Sentiance is an Antwerp based technology company enabling businesses to tap into context aware personalisation and mobile profiling on the basis of sensor information gathered in smartphones and wearable devices.
I spoke with Vincent Jocquet, their VP Finance & Operations to understand their experience regarding financing their activities to date and what learnings are there for other entrepreneurs.
Sentiance has been operational since 2012 and realised pretty early on that they were going to need investment from external sources in order to get the company up and running. In 2012 they reached out to family and friends to try to drum up the initial funds required. This got the company through 2012 and in 2013 they once again went looking for funding. This time however, they looked beyond the FFFs*, to the business angel community. Sentiance needed funding in order to develop their market. However, they realised that they also required people that could connect them to potential clients. They were able to bring on board several angels with strong knowledge in the advertising market in order to try to help advance their market penetration. However, the angels pushed them to re-examine their model and they pivoted to a B2B2C model, allowing them to raise additional angel funding. A strong endorsement of their investors’ faith in the team was that the initial investors, re-invested following the pivot.
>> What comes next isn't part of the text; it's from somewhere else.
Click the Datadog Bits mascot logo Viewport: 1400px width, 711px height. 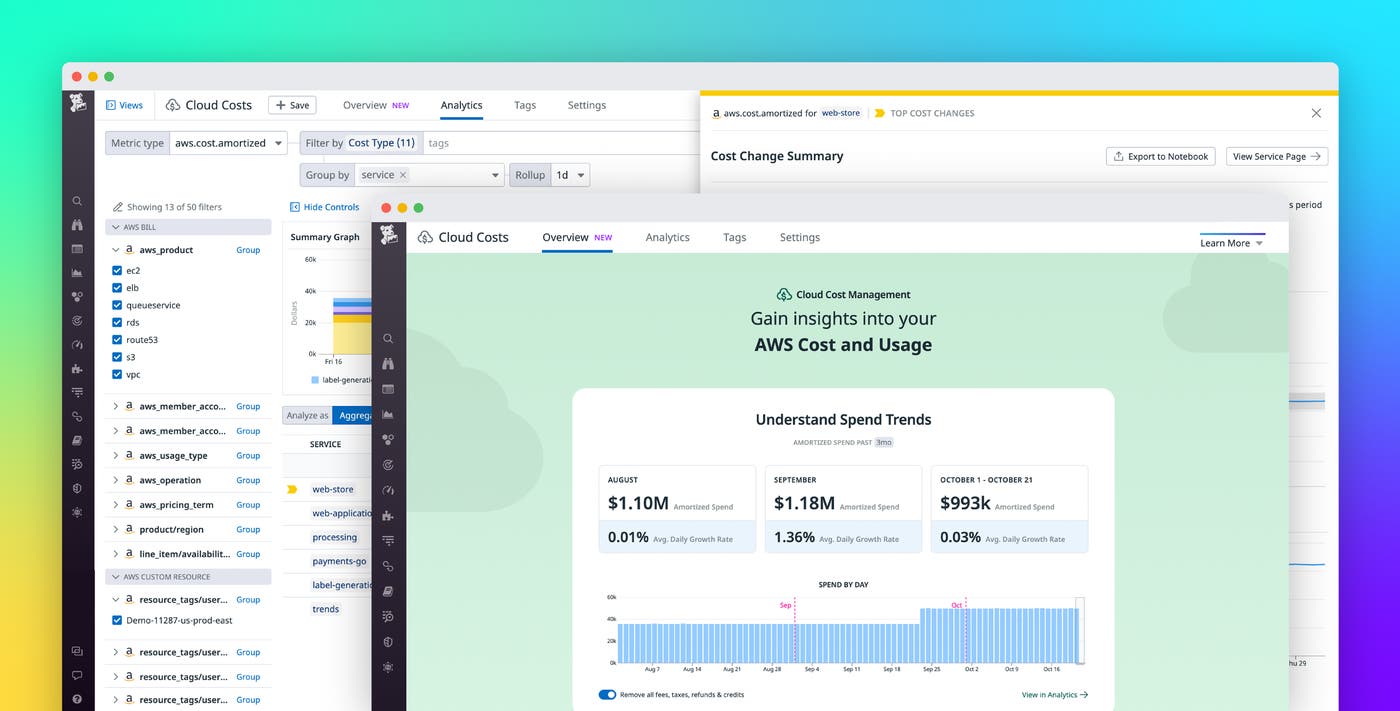77,102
Sentiance decided on angel investment on the basis of a process of elimination and their needs at the time. They determined that angel investment would be the optimum for them. Bank loans for a start-up without significant assets were not an option and the funding needed for 12 months of fundamental research was below the venture capital sweet spot. Here angels made sense and could in addition bring substantial market knowledge.
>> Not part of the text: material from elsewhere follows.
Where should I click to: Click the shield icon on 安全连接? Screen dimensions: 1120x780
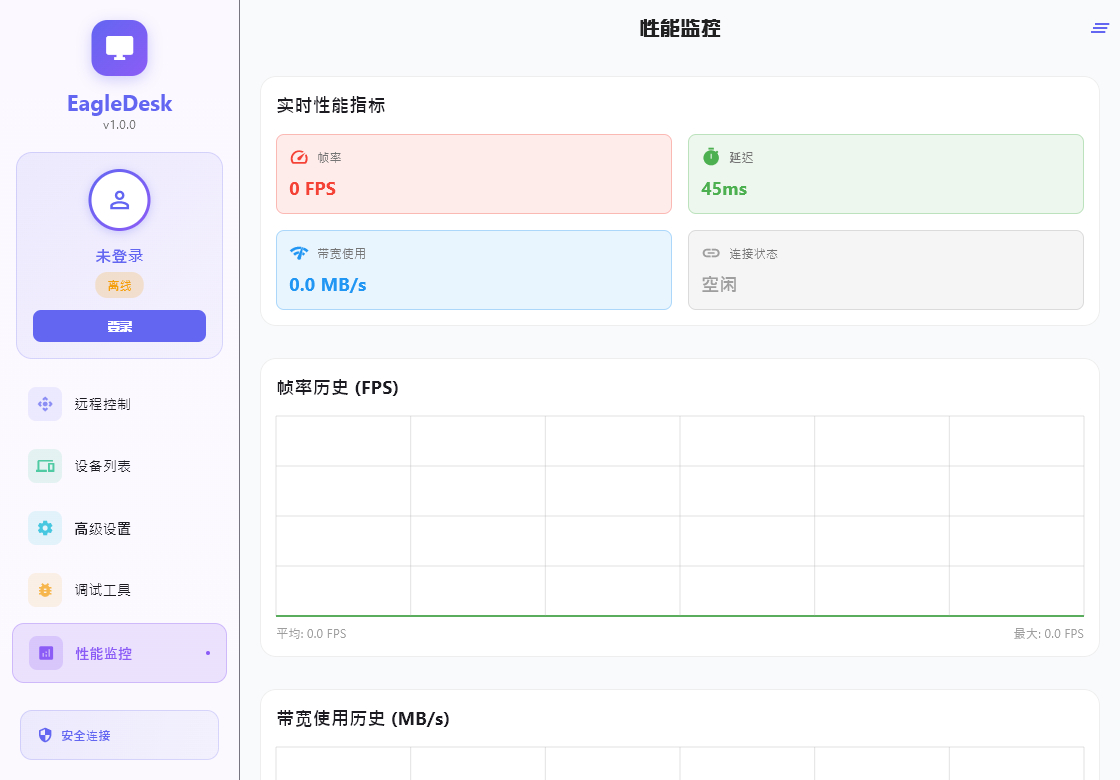pos(44,735)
Due to the advancements in technology and team increase enabled by the latter funding round, Sentiance successfully attracted VC funding to further grow.
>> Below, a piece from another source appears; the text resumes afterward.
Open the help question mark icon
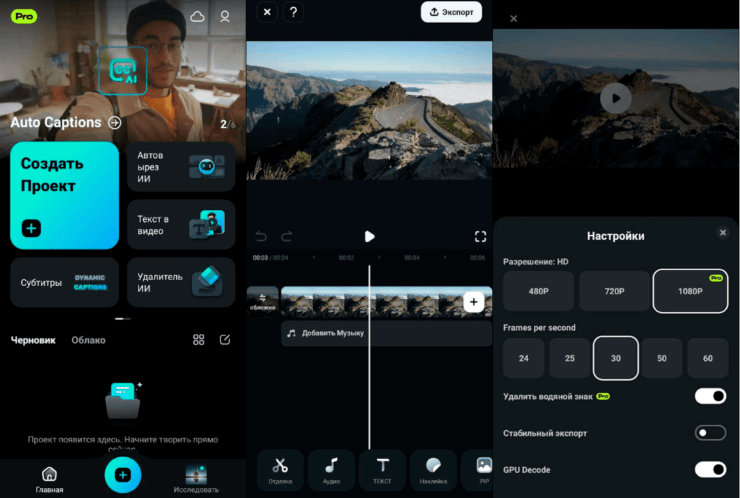Viewport: 740px width, 498px height. [293, 12]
Key take-aways and learnings from Vincent’s experience:
- Determine what you need money wise, over what period, and then focus on the right type of investment
- Money is good, but smart money is better. Investors with knowledge or that fill skills gaps you have are a double whammy
- Money is out there so make sure that the investor is bringing more than money, and is the right fit. If they’re not the right fit, keep looking
- VCs are not always looking to invest in your company. They may be approaching for a company they already have. Check their portfolio, investment tickets and determine if their interest in your company goes beyond filling deal-flow.
- Raising capital does not mean validation of your market potential. It’s a means, not the end
Sentiance is a really interesting company in a very innovative field. If Vincent is a measure for the rest of the team then these guys are good.